TASK REQUIREMENTS:
In the excerpt on oil reservoir compartments below, repeat word for word the part starting at "Using DFA, it has been" and ending at "to station measurements.".

## Begin SOURCE EXCERPT

A known problem in the petroleum industry is the identification of compartments. Currently, the routine and standard industry practice to identify compartments is to establish pressure communication. The lack of pressure communication indeed identifies separate compartments. However, the pressure equilibration in geologic time does not establish flow communication in production time. Specifically, the mismatch can be approximately 9 orders of magnitude, which is a major reason compartment identification is one of the biggest problems in the industry today.
Using DFA, it has been found that different compartments often contain different hydrocarbons. In fact, geoscientific arguments can be advanced predicting the routine observation of hydrocarbon fluid density inversions in different compartments. It is, for example, known that thermogenic gas is generally deep while heavy oil is generally shallow. Using DFA, it has become known that the large scale density inversion can project over distances as little as 6 feet.
Currently, DFA is performed on openhole and cased hole sampling tools that form a seal around a section of the borehole wall, or around the casing containing one or more holes. Thus, fluids currently contained in the formation are brought into the interior of the analysis tool where DFA is performed. As a result, measurements are restricted to station measurements.
It is highly desirable to perform DFA in a continuous manner of producing wells for at least the following reasons.
It is known that gravity, thermal gradients, biodegradation, water stripping, leaky seals, realtime charging, multiple charging, and miscible sweep fluid injection all contribute to compositional variation. It is also known that gravity and thermal gradients move a column towards equilibrium. However, modeling is totally unreliable for factors moving the hydrocarbons towards disequilibrium. Consequently, optimal production mandates extensive data acquisition. That is, spatial variation of hydrocarbons in the reservoir dictates time dependent hydrocarbon properties in production, which can have significant implications in production optimization. For example, the GOR of produced fluids will vary during production. If the GOR increases due to drainage of higher GOR volumes, or due to break through of (miscible) gas injection, then the gas handling capabilities of existing facilities can be exceeded. Therefore, production, and thus the oil flow rate must be reduced. Moreover, because gas is often reinjected it would be desirable to identify what zones are producing high gas cut fluids. Of course, the gas might be dissolved downhole. Reduction of production from these zones would enable increased oil flow.

## End SOURCE EXCERPT
## Begin EXCERPTED DATA

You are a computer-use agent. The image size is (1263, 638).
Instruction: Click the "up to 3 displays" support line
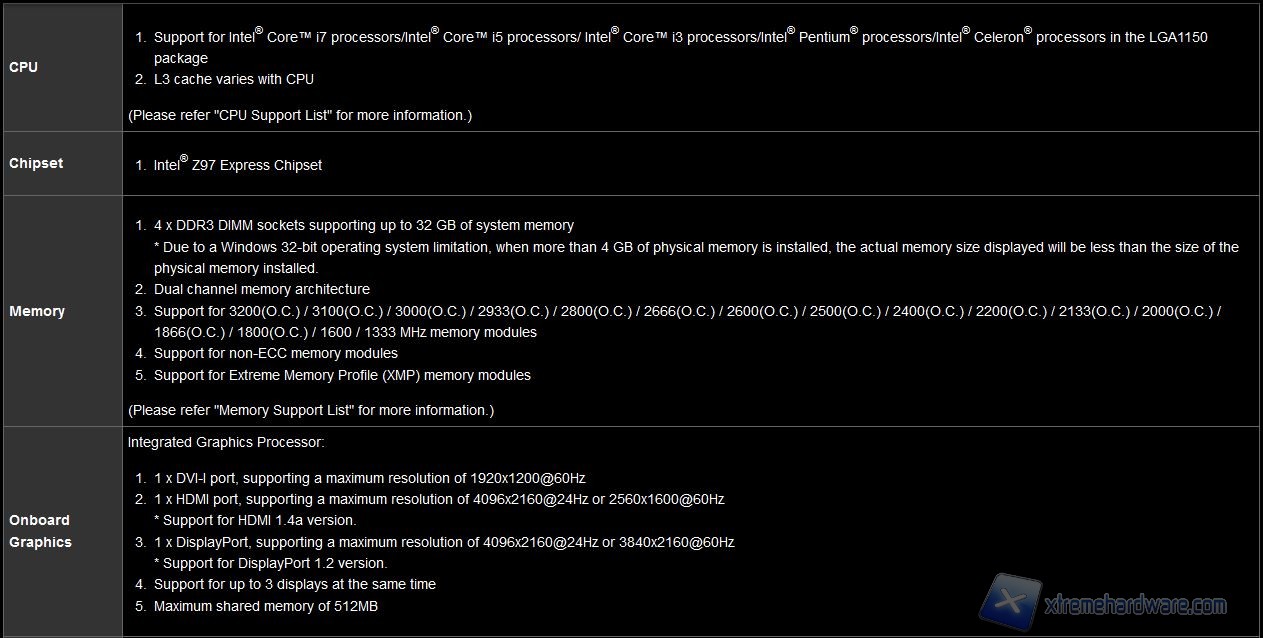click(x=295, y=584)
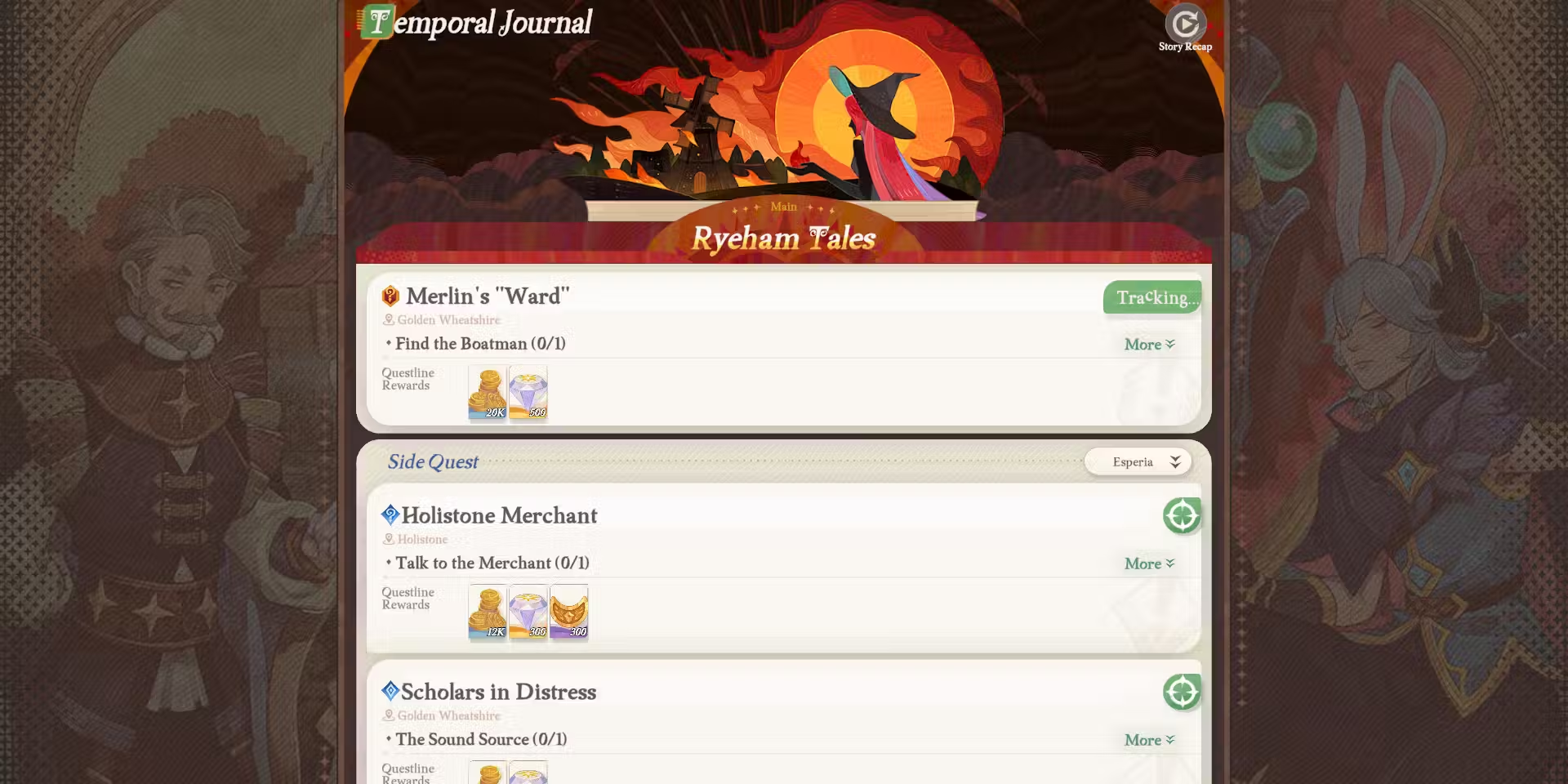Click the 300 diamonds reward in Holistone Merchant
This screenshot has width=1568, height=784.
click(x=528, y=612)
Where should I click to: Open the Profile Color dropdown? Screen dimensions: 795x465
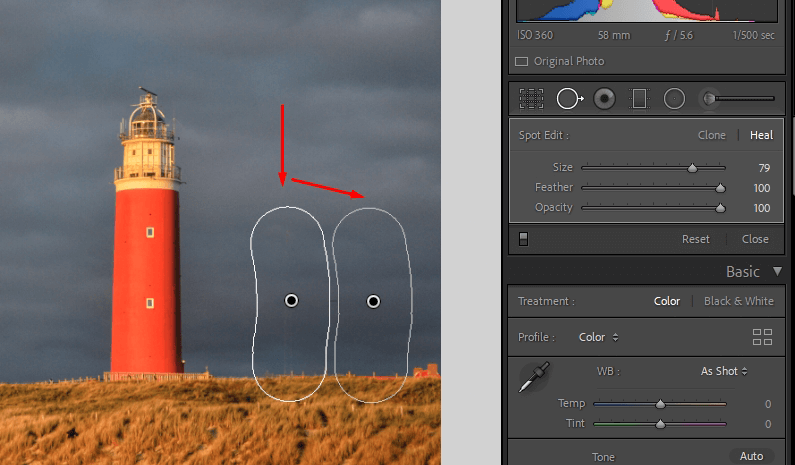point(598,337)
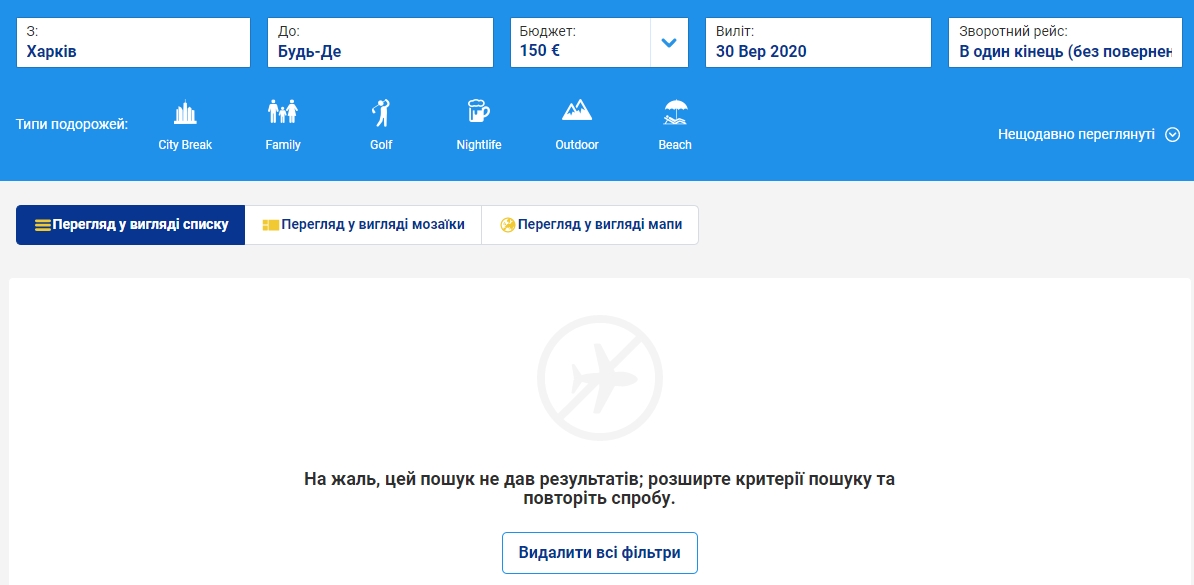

## End EXCERPTED DATA

SOLUTION FOR THIS EXERCISE:
Using DFA, it has been found that different compartments often contain different hydrocarbons. In fact, geoscientific arguments can be advanced predicting the routine observation of hydrocarbon fluid density inversions in different compartments. It is, for example, known that thermogenic gas is generally deep while heavy oil is generally shallow. Using DFA, it has become known that the large scale density inversion can project over distances as little as 6 feet.
Currently, DFA is performed on openhole and cased hole sampling tools that form a seal around a section of the borehole wall, or around the casing containing one or more holes. Thus, fluids currently contained in the formation are brought into the interior of the analysis tool where DFA is performed. As a result, measurements are restricted to station measurements.